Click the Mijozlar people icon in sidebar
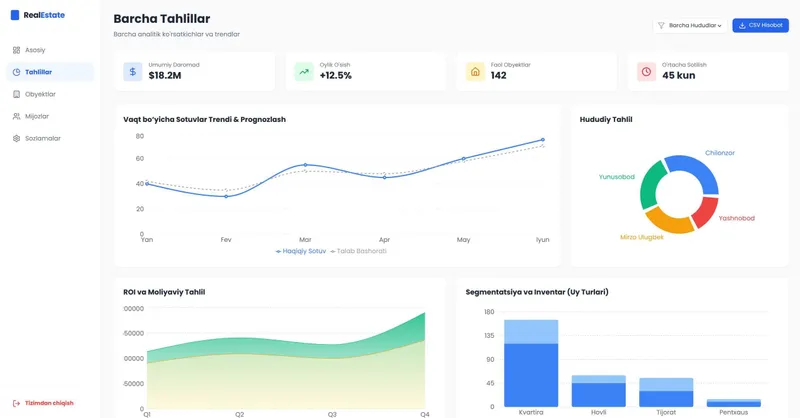Screen dimensions: 800x418 (16, 116)
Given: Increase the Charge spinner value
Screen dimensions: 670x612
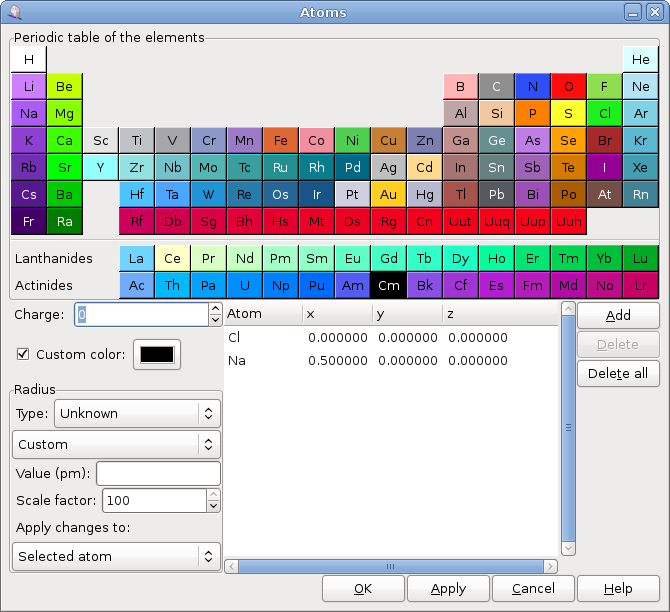Looking at the screenshot, I should tap(215, 309).
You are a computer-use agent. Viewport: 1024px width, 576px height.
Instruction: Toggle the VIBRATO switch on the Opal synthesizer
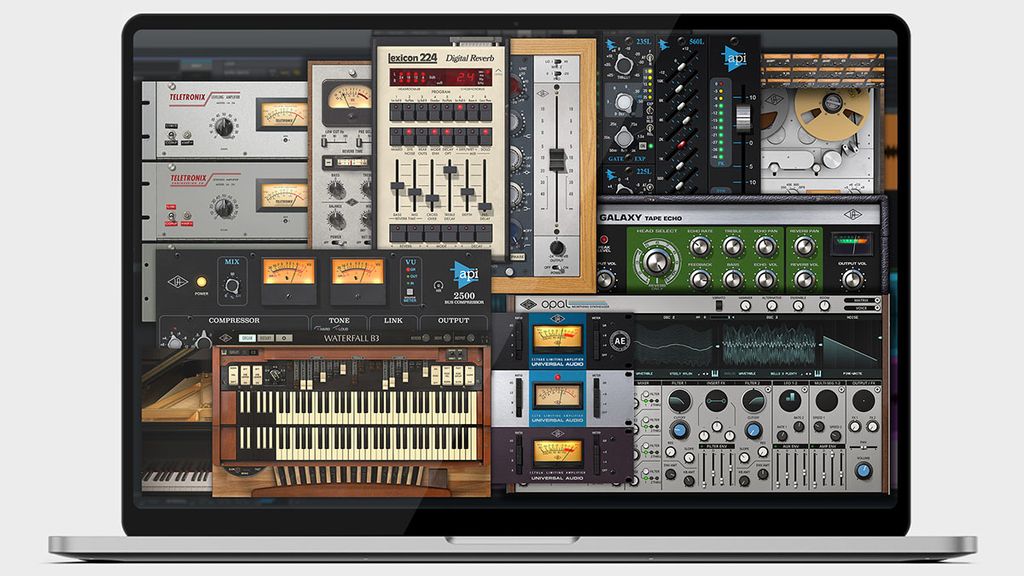[719, 304]
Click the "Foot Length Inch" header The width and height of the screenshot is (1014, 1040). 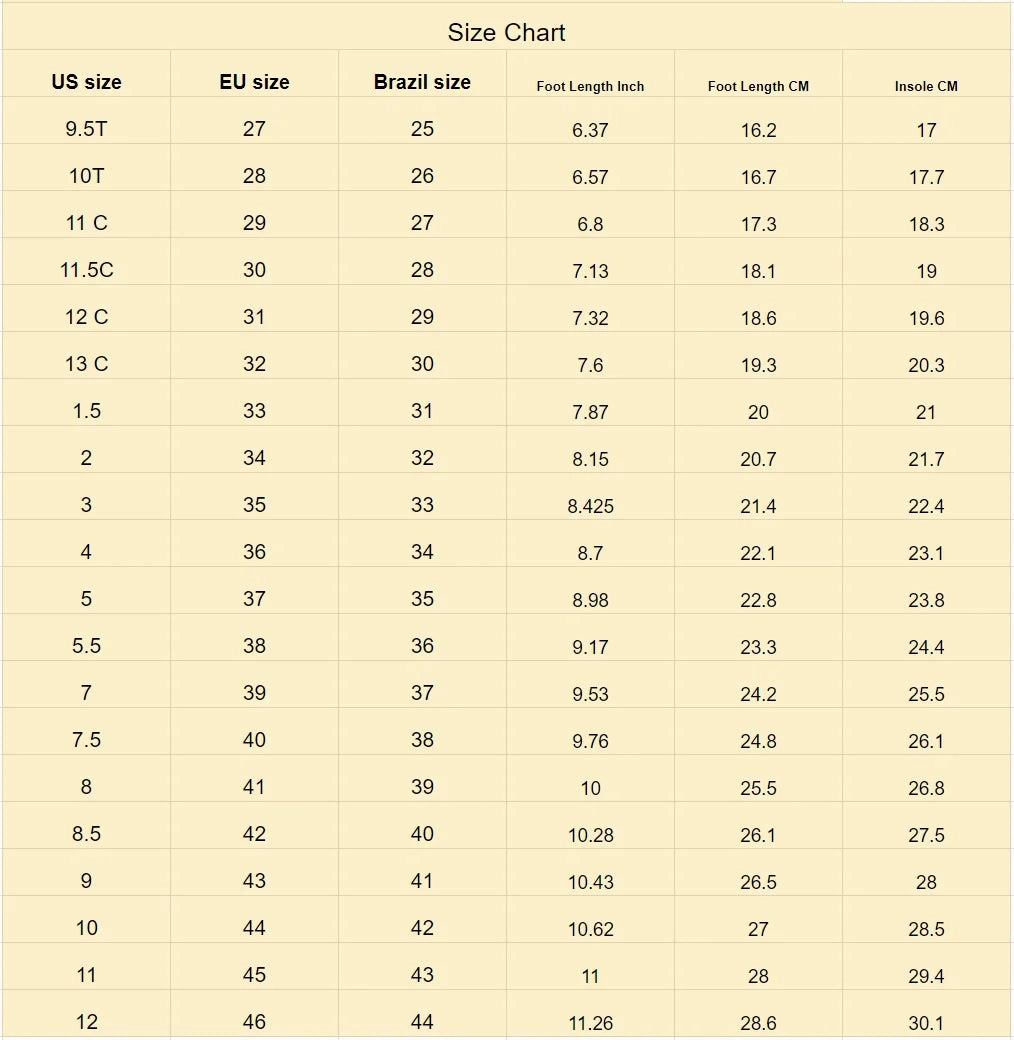[x=590, y=86]
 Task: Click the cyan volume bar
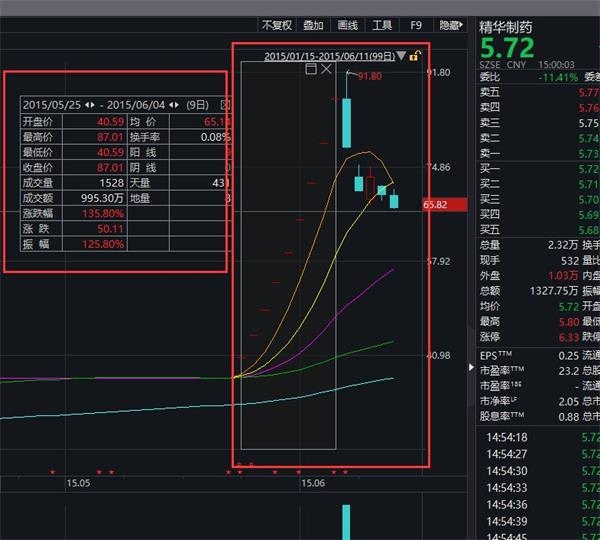click(346, 521)
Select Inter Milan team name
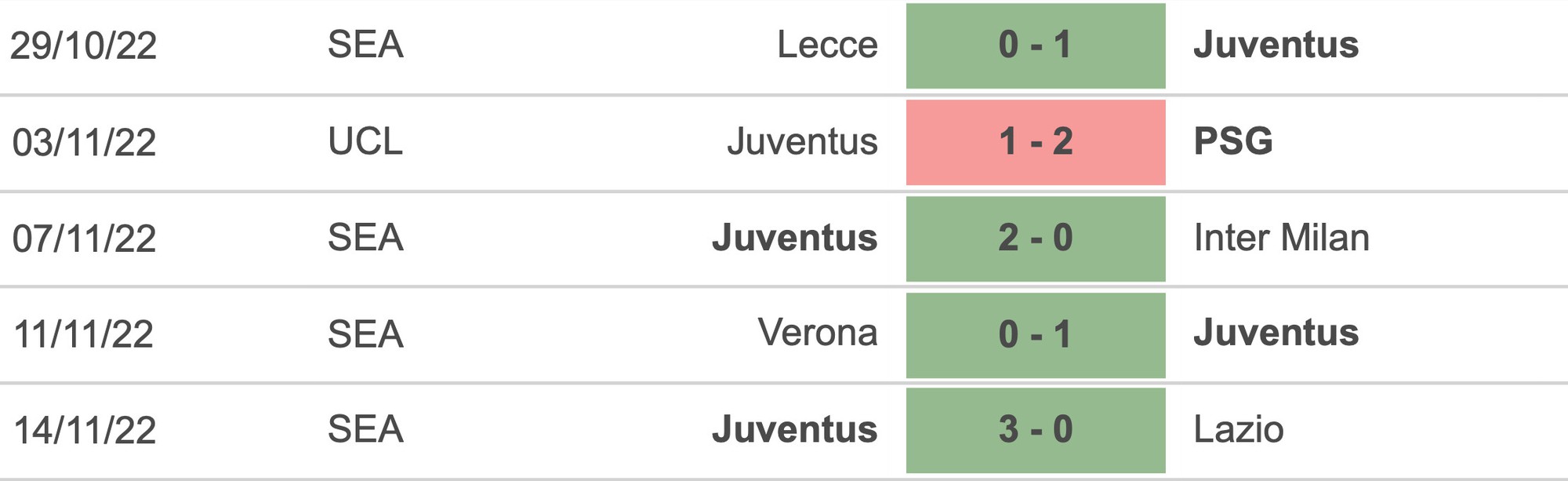Viewport: 1568px width, 481px height. pyautogui.click(x=1281, y=238)
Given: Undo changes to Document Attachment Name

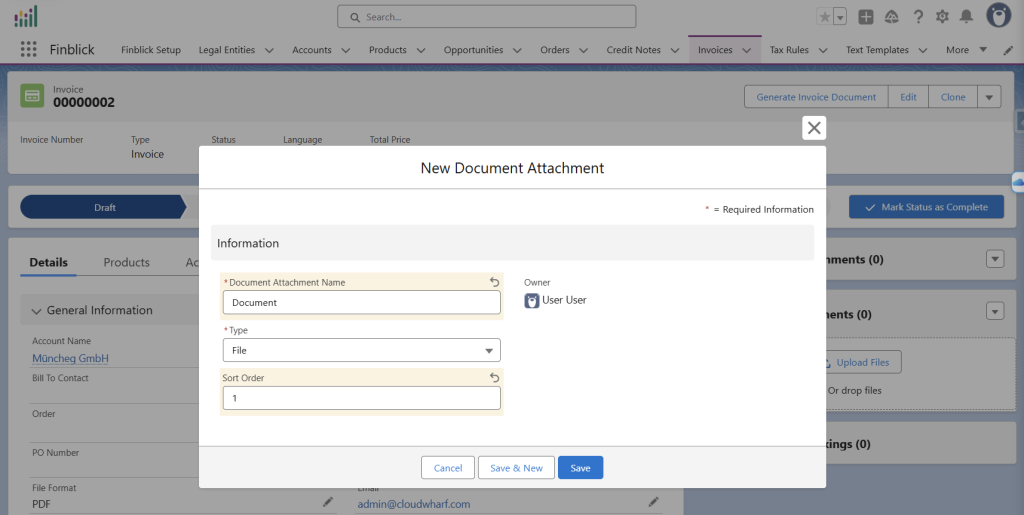Looking at the screenshot, I should pyautogui.click(x=494, y=283).
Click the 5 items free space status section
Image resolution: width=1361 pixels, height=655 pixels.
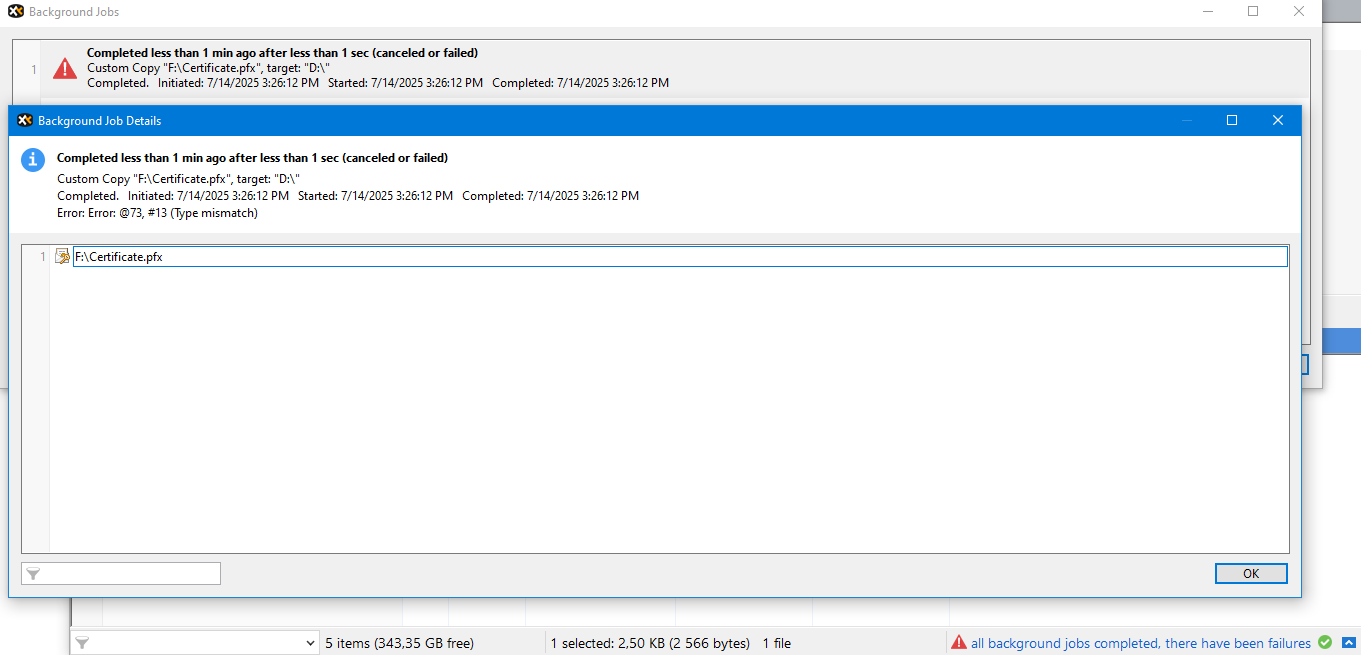399,643
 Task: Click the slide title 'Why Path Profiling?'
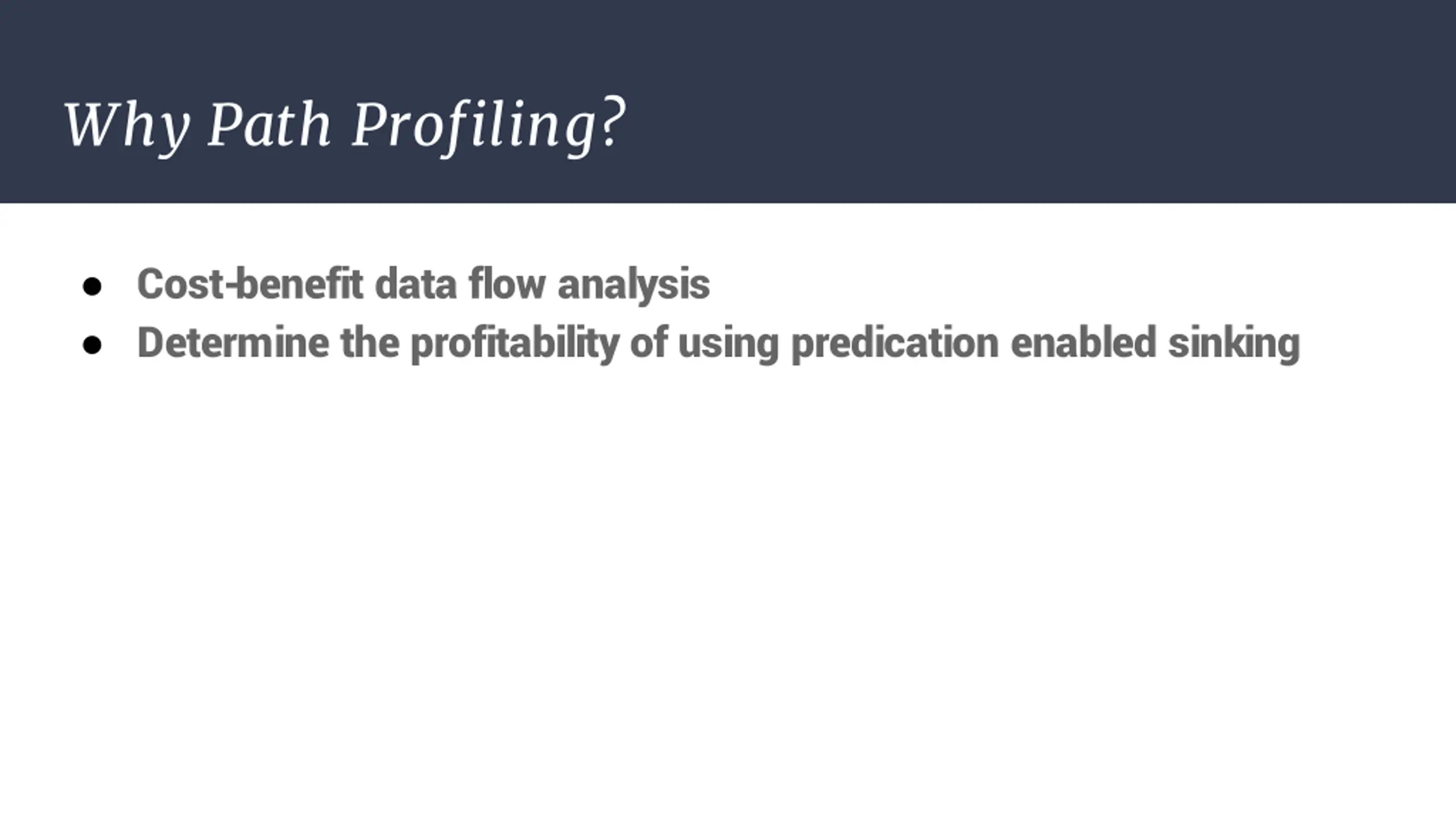click(345, 126)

* EXERCISE:
Using the entries above, write out exactly the lines from the one with "Select Inter Milan team name" through the one with "Click the 5 items free space status section", ends included. Leave out any pictures.

* SOLUTION:
Select Inter Milan team name
Viewport: 1568px width, 481px height. pyautogui.click(x=1281, y=238)
Given: Undo changes to Document Attachment Name

Looking at the screenshot, I should pyautogui.click(x=494, y=283).
Click the 5 items free space status section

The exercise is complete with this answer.